Closed segasai closed 3 years ago

segasai commented 3 years ago

Hi I was struggling with a problem when I use rslice sampler

dsampler = dynesty.DynamicNestedSampler(
        wrap_like,        prior_transf,
        periodic=[2, 4],
        ndim=11,        pool=pool,
        queue_size=24,        sample='rslice',
        use_pool={
            'loglikelihood': True,
            'evolve': False
        })

    dsampler.run_nested(dlogz_init=1,
                        nlive_init=500,
                        nlive_batch=500,
                        wt_kwargs={'pfrac': .9},
                        stop_kwargs={'pfrac': .9})

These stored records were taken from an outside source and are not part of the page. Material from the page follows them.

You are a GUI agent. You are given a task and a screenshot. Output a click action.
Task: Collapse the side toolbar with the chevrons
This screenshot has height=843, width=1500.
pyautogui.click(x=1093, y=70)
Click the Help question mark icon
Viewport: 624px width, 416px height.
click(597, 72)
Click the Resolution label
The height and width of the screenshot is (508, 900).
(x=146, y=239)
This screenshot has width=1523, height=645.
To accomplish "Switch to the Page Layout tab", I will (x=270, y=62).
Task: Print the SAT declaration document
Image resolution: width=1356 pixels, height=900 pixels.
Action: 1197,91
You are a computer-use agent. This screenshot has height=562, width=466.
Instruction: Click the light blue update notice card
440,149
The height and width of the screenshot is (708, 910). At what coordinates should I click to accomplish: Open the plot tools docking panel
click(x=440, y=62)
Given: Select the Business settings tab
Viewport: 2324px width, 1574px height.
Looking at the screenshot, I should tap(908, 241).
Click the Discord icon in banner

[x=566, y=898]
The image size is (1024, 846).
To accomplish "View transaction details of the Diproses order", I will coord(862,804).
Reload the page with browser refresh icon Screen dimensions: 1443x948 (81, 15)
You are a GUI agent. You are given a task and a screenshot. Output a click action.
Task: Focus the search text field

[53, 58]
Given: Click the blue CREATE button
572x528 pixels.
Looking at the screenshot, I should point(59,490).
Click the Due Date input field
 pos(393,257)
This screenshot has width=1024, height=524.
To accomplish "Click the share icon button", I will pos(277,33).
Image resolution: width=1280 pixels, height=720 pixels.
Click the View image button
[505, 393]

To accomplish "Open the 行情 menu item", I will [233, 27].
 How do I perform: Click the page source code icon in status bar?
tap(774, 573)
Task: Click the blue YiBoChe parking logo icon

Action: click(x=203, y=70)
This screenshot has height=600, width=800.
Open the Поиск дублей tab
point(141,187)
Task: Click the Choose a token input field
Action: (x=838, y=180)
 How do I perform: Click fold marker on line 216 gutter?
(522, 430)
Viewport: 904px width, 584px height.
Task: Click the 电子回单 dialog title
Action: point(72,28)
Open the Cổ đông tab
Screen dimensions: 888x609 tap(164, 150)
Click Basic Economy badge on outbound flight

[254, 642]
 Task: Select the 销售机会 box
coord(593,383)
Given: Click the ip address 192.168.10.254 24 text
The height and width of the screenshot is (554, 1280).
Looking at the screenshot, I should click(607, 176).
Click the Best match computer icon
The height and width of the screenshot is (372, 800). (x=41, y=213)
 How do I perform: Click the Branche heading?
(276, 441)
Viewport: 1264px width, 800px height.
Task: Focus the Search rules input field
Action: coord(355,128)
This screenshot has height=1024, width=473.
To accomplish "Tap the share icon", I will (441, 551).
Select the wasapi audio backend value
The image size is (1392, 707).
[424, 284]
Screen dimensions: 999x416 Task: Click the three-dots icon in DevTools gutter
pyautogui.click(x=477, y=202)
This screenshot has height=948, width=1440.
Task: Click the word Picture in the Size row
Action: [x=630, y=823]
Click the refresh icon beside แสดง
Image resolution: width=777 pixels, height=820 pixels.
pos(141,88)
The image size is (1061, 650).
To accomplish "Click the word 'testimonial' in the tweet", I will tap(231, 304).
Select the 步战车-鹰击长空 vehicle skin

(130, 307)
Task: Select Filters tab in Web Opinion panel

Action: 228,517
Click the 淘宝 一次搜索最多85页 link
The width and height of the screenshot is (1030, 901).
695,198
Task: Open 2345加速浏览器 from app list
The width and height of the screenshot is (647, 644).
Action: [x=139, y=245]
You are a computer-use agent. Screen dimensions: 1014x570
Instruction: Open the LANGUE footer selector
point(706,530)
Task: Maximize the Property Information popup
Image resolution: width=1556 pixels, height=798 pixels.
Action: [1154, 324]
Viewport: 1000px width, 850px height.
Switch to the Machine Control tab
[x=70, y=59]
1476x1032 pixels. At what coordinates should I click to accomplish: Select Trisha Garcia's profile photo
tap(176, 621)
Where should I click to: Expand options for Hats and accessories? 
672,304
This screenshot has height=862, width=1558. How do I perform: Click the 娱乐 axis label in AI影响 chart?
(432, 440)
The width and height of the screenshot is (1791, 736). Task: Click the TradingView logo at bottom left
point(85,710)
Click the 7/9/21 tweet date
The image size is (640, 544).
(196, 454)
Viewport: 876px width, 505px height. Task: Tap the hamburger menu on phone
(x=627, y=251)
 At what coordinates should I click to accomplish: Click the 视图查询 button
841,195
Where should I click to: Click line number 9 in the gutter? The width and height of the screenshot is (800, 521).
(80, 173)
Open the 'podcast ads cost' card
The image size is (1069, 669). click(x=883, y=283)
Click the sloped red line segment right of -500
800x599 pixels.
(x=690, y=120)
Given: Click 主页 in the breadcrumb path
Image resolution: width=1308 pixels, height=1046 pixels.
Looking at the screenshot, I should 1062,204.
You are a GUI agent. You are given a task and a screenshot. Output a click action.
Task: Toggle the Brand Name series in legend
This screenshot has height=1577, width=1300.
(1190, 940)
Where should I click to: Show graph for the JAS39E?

and I was getting all the time

RuntimeError: Slice sampling appears to be stuck!

errors.

The investigation showed that the problem is the following: when sample_batch is called https://github.com/joshspeagle/dynesty/blob/eb72a2e02720cf7b4384728b995705e1d303cc38/py/dynesty/dynamicsampler.py#L943

it can have the logl interval that only contains a handful of (top) points from the base run. When the rewinding of the chain happens here: https://github.com/joshspeagle/dynesty/blob/eb72a2e02720cf7b4384728b995705e1d303cc38/py/dynesty/dynamicsampler.py#L1101 only part of the top nblive points satisfy the >logl_min criteria. Therefore when _new_point happen below, the slice sampling doesn't work because because there is a very large chance that for a random direction the slice won't hit the >logl_min area.

The patch here fixes that. Also in fact there was a bug previously, that when preparing a list of live points to sample from, one point was always below logl_min.

Finally also there were two variables loglmin and logl_min in the same scope (I initially thought it was the source of my problem). I renamed one.

The only thing I wasn't 100% sure in my patch is the volume update: self.sampler.update(vol / cur_nblive) whether I should have used cur_nblive or nblive

joshspeagle commented 3 years ago

Thanks for catching this and for the PR. Happy to merge this in. And I believe cur_nblive is probably the right thing to use there for the point mass of an individual point.